- Reads trimming: Reads are quality trimmed using cutadapt. In this process primers corresponding to the TruSeq protocol are removed (output is in folder 1).
- Quality control: Reads quality control is evaluated using FastQC (in output folder 2), and a report file, containing quality reports for all of the samples, is generated using multiQC (in output folder 3).
- Mapping to genome: The quality trimmed paired-end reads are mapped to Mouse/Human genomes using Bowtie2 (output is in folder 4).
- Alignment filtering: Following the alignment, mitochondrial genes are removed from the analysis (using the grep command). Duplicated reads are removed using picard-tools. The remaining unique reads are indexed and sorted using samtools index and samtools sort. Statistics on the alignment is generated using flagstat (output is in folder 5).

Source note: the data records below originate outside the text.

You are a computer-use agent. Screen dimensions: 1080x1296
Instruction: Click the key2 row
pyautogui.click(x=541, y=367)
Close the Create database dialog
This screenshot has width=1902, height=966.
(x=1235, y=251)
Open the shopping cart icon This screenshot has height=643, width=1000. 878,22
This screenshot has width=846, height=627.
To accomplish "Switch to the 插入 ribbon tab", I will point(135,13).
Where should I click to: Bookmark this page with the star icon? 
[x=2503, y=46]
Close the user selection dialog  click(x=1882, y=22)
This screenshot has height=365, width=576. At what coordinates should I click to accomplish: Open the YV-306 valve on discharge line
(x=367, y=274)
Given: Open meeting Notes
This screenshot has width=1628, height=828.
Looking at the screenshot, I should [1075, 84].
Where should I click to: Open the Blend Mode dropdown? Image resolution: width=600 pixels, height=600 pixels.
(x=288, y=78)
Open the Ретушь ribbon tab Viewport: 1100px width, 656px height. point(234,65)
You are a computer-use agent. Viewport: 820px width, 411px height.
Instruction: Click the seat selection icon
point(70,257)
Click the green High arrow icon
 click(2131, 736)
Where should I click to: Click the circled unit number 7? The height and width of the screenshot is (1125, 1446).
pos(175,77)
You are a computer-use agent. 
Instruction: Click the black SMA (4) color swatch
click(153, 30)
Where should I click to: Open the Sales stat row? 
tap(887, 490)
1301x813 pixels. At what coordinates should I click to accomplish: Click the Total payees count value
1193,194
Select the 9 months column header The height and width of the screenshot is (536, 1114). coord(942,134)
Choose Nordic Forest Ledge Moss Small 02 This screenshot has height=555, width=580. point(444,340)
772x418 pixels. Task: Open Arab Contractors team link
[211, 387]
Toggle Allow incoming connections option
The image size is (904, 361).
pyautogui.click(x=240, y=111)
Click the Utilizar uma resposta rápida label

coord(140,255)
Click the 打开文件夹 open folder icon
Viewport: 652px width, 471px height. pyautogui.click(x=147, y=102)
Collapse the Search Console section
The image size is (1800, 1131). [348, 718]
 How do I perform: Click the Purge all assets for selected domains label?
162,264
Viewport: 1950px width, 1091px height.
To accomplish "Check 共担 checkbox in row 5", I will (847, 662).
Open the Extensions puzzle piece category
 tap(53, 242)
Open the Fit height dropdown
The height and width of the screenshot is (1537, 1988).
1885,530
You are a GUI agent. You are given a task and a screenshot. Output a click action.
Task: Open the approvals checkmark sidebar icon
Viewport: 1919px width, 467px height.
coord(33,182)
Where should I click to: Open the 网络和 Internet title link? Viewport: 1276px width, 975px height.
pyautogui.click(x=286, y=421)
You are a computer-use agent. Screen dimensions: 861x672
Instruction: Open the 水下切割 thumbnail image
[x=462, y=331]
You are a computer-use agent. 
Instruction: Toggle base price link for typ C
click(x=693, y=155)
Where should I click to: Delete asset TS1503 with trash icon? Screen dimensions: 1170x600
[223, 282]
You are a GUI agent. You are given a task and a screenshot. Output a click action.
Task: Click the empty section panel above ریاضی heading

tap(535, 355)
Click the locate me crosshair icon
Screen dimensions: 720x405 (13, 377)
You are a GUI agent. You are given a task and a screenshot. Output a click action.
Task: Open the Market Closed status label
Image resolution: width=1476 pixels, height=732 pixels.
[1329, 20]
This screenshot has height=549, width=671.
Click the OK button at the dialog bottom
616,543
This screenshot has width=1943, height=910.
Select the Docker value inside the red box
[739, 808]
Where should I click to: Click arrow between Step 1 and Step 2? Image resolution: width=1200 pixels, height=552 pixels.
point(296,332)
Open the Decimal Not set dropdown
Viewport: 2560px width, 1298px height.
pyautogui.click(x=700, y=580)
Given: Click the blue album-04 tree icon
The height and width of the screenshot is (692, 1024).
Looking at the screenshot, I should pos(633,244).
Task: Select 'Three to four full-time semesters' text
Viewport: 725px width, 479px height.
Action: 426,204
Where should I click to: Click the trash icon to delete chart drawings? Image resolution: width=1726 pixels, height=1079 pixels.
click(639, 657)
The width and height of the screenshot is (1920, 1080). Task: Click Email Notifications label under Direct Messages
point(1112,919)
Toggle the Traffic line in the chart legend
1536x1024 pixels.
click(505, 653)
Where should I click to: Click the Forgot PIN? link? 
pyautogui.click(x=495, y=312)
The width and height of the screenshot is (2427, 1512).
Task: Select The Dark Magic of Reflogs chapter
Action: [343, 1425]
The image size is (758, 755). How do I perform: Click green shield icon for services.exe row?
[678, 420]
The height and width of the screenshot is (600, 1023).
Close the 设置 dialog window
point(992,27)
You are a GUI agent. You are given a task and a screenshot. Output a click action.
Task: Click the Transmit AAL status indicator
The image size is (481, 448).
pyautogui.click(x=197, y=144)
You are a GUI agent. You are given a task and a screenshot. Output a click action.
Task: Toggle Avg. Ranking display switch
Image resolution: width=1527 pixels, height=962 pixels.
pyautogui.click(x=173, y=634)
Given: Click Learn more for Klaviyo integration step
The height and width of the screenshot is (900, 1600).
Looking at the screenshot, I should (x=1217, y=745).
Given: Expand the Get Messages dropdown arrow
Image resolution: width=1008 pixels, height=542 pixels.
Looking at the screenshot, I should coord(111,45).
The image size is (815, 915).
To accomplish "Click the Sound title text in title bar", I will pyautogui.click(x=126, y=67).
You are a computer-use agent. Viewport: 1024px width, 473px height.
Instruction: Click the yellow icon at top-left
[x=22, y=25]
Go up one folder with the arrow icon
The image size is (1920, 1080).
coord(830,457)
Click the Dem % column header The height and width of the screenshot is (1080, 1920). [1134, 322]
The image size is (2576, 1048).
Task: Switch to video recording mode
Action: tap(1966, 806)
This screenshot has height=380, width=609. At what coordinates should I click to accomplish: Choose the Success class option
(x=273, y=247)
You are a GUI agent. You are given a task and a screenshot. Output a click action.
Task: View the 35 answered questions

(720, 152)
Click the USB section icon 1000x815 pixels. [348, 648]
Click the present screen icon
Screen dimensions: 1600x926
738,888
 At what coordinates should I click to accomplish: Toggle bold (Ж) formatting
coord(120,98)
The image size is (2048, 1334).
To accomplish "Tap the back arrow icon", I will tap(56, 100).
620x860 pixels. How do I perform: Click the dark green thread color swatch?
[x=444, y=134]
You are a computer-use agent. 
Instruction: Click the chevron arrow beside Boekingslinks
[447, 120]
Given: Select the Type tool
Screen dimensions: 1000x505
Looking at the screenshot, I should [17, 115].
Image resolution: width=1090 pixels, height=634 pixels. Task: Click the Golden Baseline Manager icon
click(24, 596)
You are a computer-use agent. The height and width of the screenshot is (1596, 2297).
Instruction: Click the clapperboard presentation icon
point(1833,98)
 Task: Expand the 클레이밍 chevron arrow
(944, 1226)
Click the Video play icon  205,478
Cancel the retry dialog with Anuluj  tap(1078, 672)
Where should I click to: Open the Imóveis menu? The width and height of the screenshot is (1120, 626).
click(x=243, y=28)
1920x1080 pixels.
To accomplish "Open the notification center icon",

- Select nucleosome-free fragments: fragments of length <120bp are selected using the awk command (alignments are in folder 6), and insert size distributions are plotted before and after size selection (output is in folder 8, plots after selection end with "_nucl_free").
- Visualization in graphs: reads coverage on gene body and around the TSS are graphically visualized using ngsplot (output is in folder 7).
- Read counts on TSS: for mm10 genome we count the number of reads on genes’ TSS (Transcription Start Site) regions based on, Nature. 2016 Jun 30;534(7609):652-7 ).
- Peak calling: Broad peaks are called using MACS2 (output is in folder 10).